Jakartarealtime.id – Usai Mnyanmar diguncang gempa dahsyat beberapa waktu lalu, kini gempa bumi bermagnitudo 6,9 mengguncang wilayah lepas pantai Pulau New Britain, Papua Nugini, pada Sabtu (5/4/2025) pagi.
Survei Geologi Amerika Serikat (USGS) melaporkan, gempa terjadi pada pukul 06.04 waktu setempat.
Pusat gempa berada sekitar 194 kilometer di tenggara Kota Kimbe, dan terjadi di kedalaman dangkal 10 kilometer.
Gempa sempat memicu peringatan tsunami dari Pusat Peringatan Tsunami Pasifik (PTWC), tetapi peringatan itu segera dicabut.
“Berdasarkan semua data yang tersedia, ancaman tsunami dari gempa bumi ini kini telah berlalu. Tidak ada tsunami yang teramati di lokasi pemantauan terdekat,” papar PTWC.
Sejauh ini, belum ada laporan mengenai kerusakan serius akibat gempa.
Marolyn Simbiken, resepsionis di Liamo Reef Resort, Kimbe, mengatakan bahwa gempa terasa jelas, tetapi tidak menimbulkan kerusakan.
“Kami memang merasakan gempa bumi di sini, tetapi tidak ada kerusakan besar. Tidak ada yang rusak di sini dan tidak ada evakuasi,” tegasnya.
Hal senada disampaikan Barbara Aibilo, staf di Walindi Plantation Resort, yang merasakan getaran ringan saat gempa berlangsung.

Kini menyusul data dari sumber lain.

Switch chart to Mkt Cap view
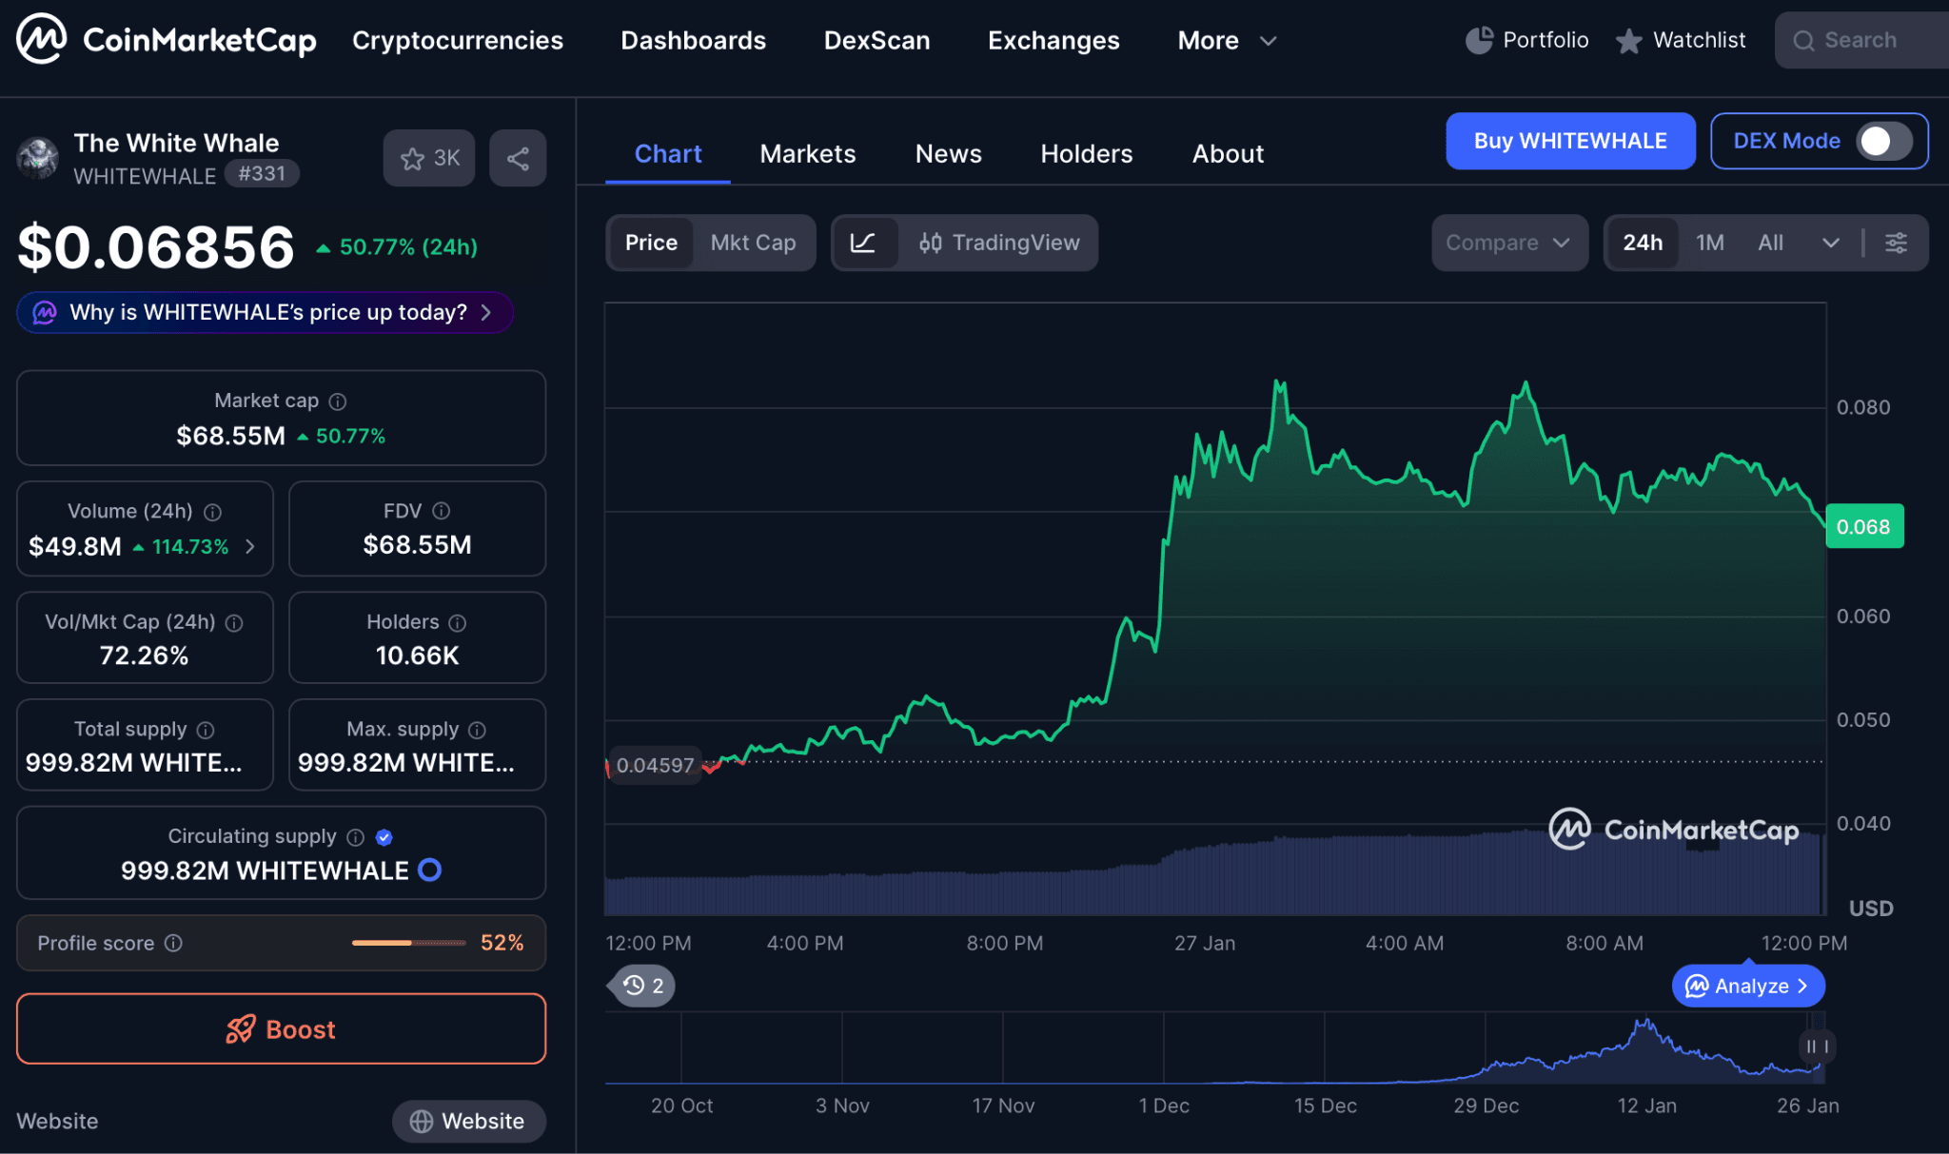1949x1154 pixels. coord(753,243)
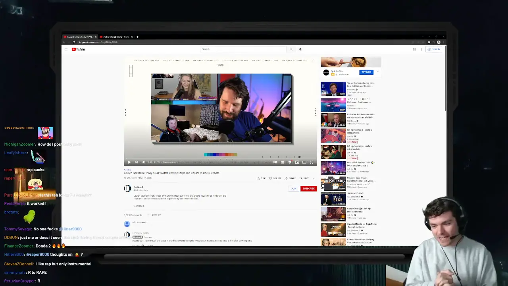This screenshot has height=286, width=508.
Task: Toggle theater mode on the player
Action: [304, 162]
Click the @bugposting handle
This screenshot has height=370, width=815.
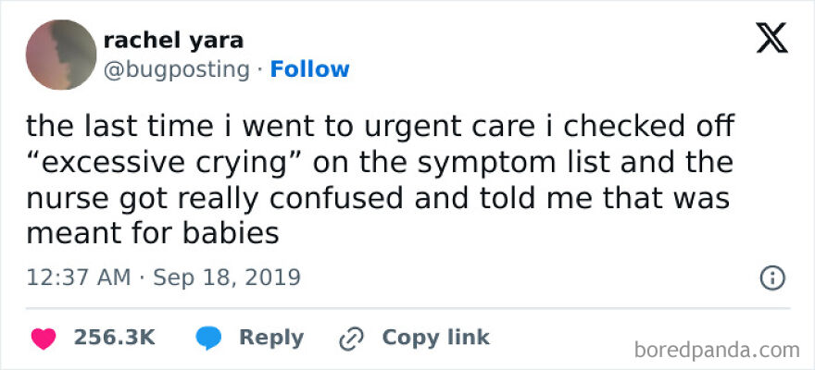tap(176, 69)
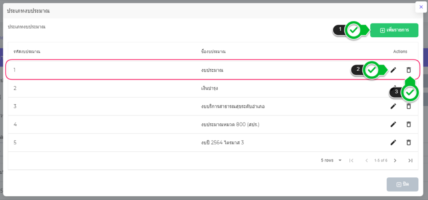The height and width of the screenshot is (200, 428).
Task: Jump to the last page of results
Action: coord(410,160)
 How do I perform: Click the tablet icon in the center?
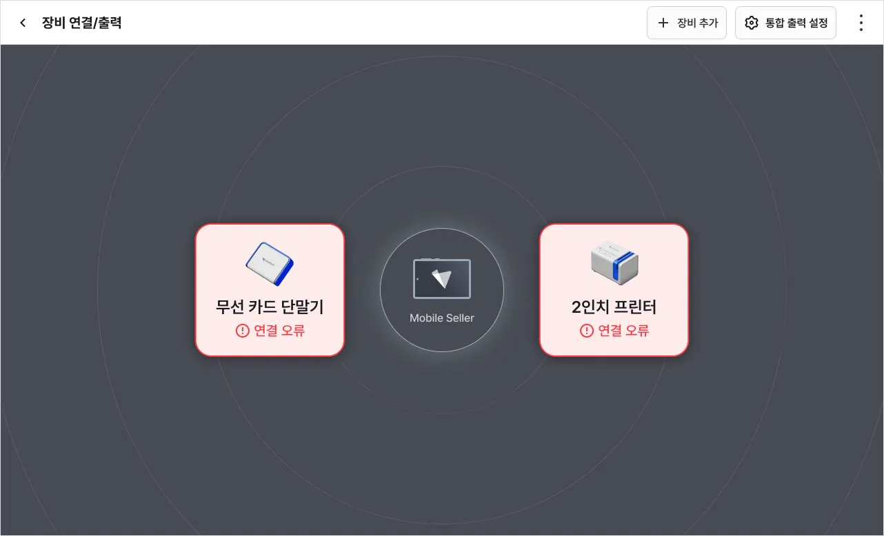[442, 278]
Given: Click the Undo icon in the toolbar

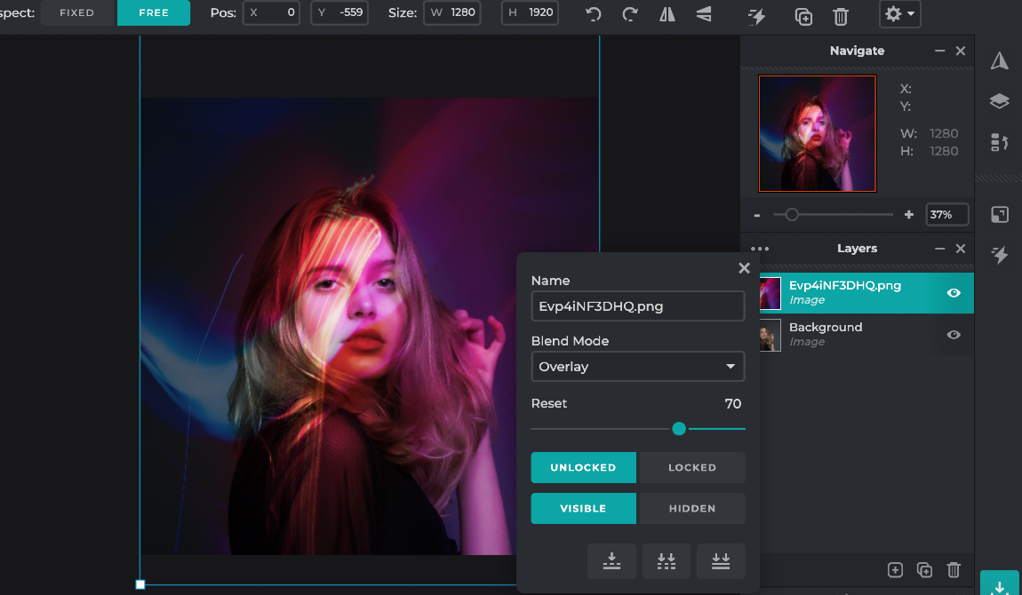Looking at the screenshot, I should pyautogui.click(x=593, y=14).
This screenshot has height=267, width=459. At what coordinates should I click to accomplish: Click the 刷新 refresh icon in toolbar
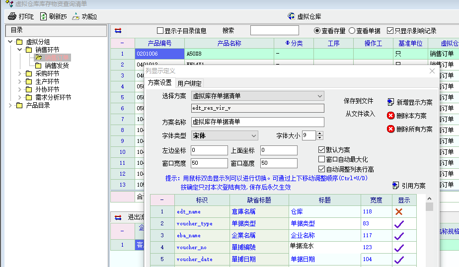pyautogui.click(x=44, y=16)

Setelah gempa utama, USGS mencatat beberapa gempa susulan dengan kekuatan antara magnitudo 4,9 hingga 5,3 yang terjadi di wilayah laut sekitar pusat gempa.
Papua Nugini merupakan salah satu wilayah paling rawan gempa di dunia karena terletak di atas Cincin Api Pasifik, yaitu zona seismik aktif yang membentang dari Asia Tenggara hingga Pasifik Selatan.
Meski banyak gempa terjadi di daerah terpencil dan jarang menyebabkan kerusakan besar, aktivitas seismik di kawasan ini tetap berpotensi memicu tanah longsor dan gangguan lainnya.

Sementara itu, Badan Meteorologi, Klimatologi, dan Geofisika (BMKG) melaporkan wilayah Papua Nugini diguncang gempa bumi tektonik pada hari Sabtu, 5 April 2025, pukul 03.04.39 WIB.
Hasil analisis BMKG menunjukkan gempa bumi ini memiliki magnitudo update M6,8 dengan episenter terletak pada koordinat 6.25 LS ; 151.77° BT pada kedalaman 26 kilometer.
“Berdasarkan lokasi episenter dan kedalaman hiposenternya, gempa bumi ini merupakan jenis gempa bumi dangkal yang dipicu aktivitas deformasi kerak bumi. Gempa bumi ini memiliki mekanisme pergerakan turun (normal fault),” ujar Direktur Gempa Bumi dan Tsunami BMKG Daryono.
Hingga saat ini, berdasarkan hasil pemodelan tsunami dan pengamatan muka air laut yang dilakukan oleh BMKG, gempa bumi tersebut tidak berpotensi tsunami di wilayah Indonesia.
Hingga pukul 03:55 WIB, hasil monitoring BMKG menunjukkan adanya satu aktivitas gempa bumi susulan dan diharapkan masyarakat agar tetap tenang dan waspada terhadap bencana tersebut.